4.2.4、 start-up h2o Of jar package
1) Download free : Automatic machine learning h2o start-up jar package - Machine learning document class
2) open cmd, Input java -jar h2o.jar start-up
3) visit web page : http://localhost:54321
4.2.5、 call h2o
##``"DRF"``,``"GLM"``,``"XGBoost"``,``"GBM"``,``"DeepLearning"``,``"StackedEnsemble"``.
# initialization
automl_estimator = H2OAutoML(max_runtime_secs=50,balance_classes=True,exclude_algos=["DeepLearning"],stopping_metric="auc",sort_metric="auc")
# Training
automl_estimator.train(x=train_data_h2o.names[0:-1],y="target",training_frame=train_data_h2o)
print(" Time 2:",time.time()-t1)
# predict To make predictions , And output the prediction results
h2o_result = automl_estimator.predict(test_data_h2o[:-1])[:,0]
print(h2o_result)
# Print indicators
print(" Confusion matrix :\n",confusion_matrix(test_data_h2o[:,-1].as_data_frame(),h2o_result.as_data_frame()))
print(" Classified reports :\n",classification_report(test_data_h2o[:,-1].as_data_frame(),h2o_result.as_data_frame()))
print(" Recall rate :",recall_score(test_data_h2o[:,-1].as_data_frame(),h2o_result.as_data_frame()))
print(" Accuracy rate :",accuracy_score(test_data_h2o[:,-1].as_data_frame(),h2o_result.as_data_frame()))

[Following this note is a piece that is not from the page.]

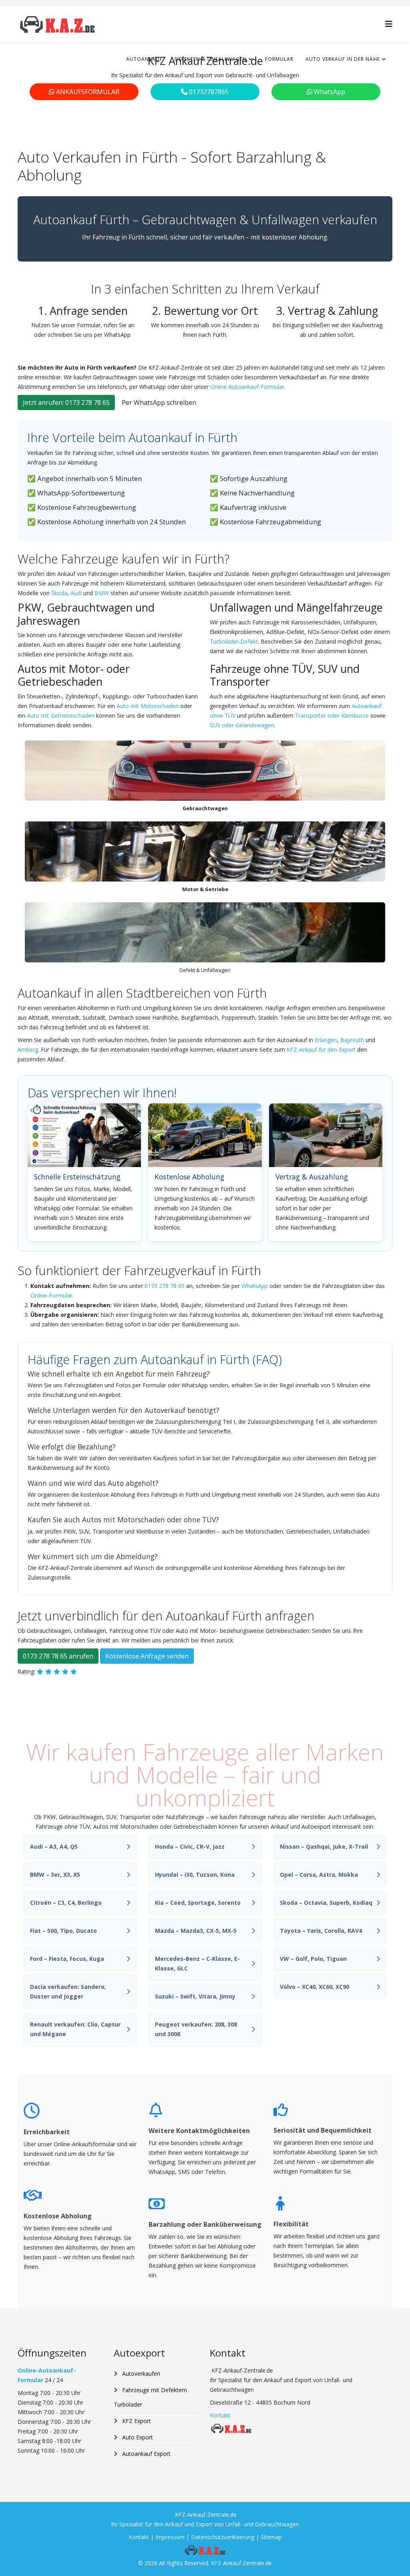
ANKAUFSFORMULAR (86, 91)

print("f1 The score is :",f1_score(test_data_h2o[:,-1].as_data_frame(),h2o_result.as_data_frame()))
print(" Accuracy :",precision_score(test_data_h2o[:,-1].as_data_frame(),h2o_result.as_data_frame()))

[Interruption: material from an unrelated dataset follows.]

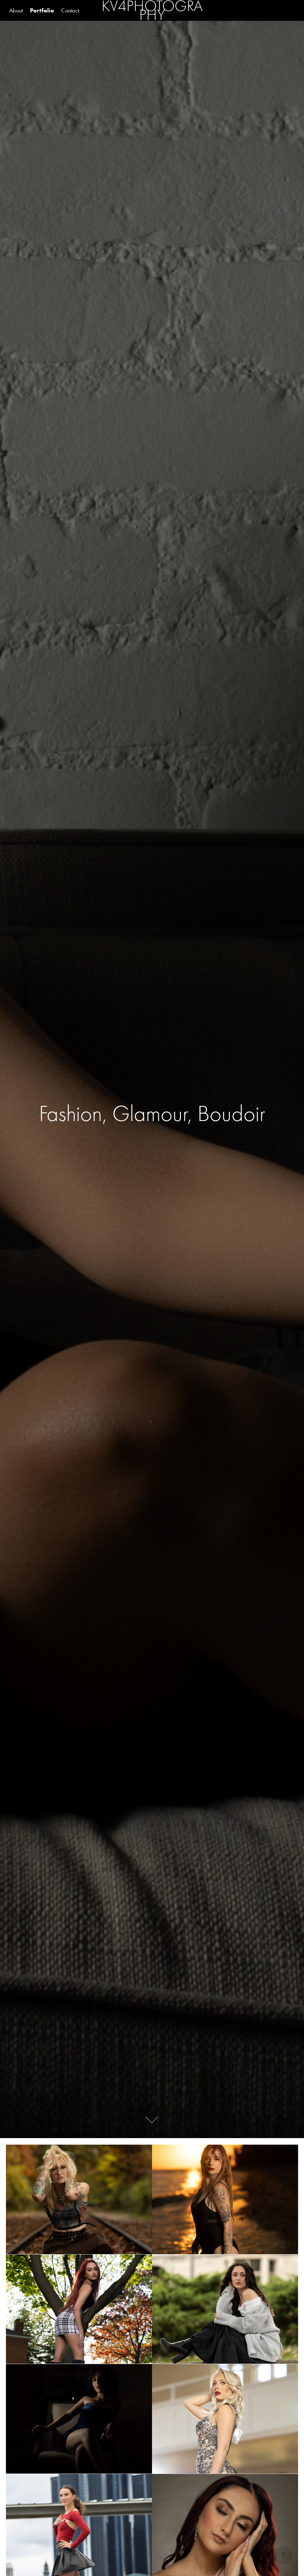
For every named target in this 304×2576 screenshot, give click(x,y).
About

print(" Time 3:",time.time()-t1)
5、 ... and 、 summary
Because of h2o Less understanding , And so on h2o The code of the framework is not explained too much . Personally, I prefer to use flaml Do automated machine learning . As for the effect, it's still very good , No screenshots are posted here . Those who are interested can practice offline .
边栏推荐
- windows无法启动MYSQL服务(位于本地计算机)错误1067进程意外终止
- Some problems in the development of unity3d upgraded 2020 VR
- 连接MySQL数据库出现错误:2059 - authentication plugin ‘caching_sha2_password‘的解决方法
- [reading notes] rewards efficient and privacy preserving federated deep learning
- QT creator shape
- Ansible practical Series II_ Getting started with Playbook
- Navicat 导出表生成PDM文件
- [recommended by bloggers] C MVC list realizes the function of adding, deleting, modifying, checking, importing and exporting curves (with source code)
- Swagger、Yapi接口管理服务_SE
- Swagger, Yapi interface management service_ SE
猜你喜欢
CSDN博文摘要(一) —— 一个简单的初版实现
Invalid global search in idea/pychar, etc. (win10)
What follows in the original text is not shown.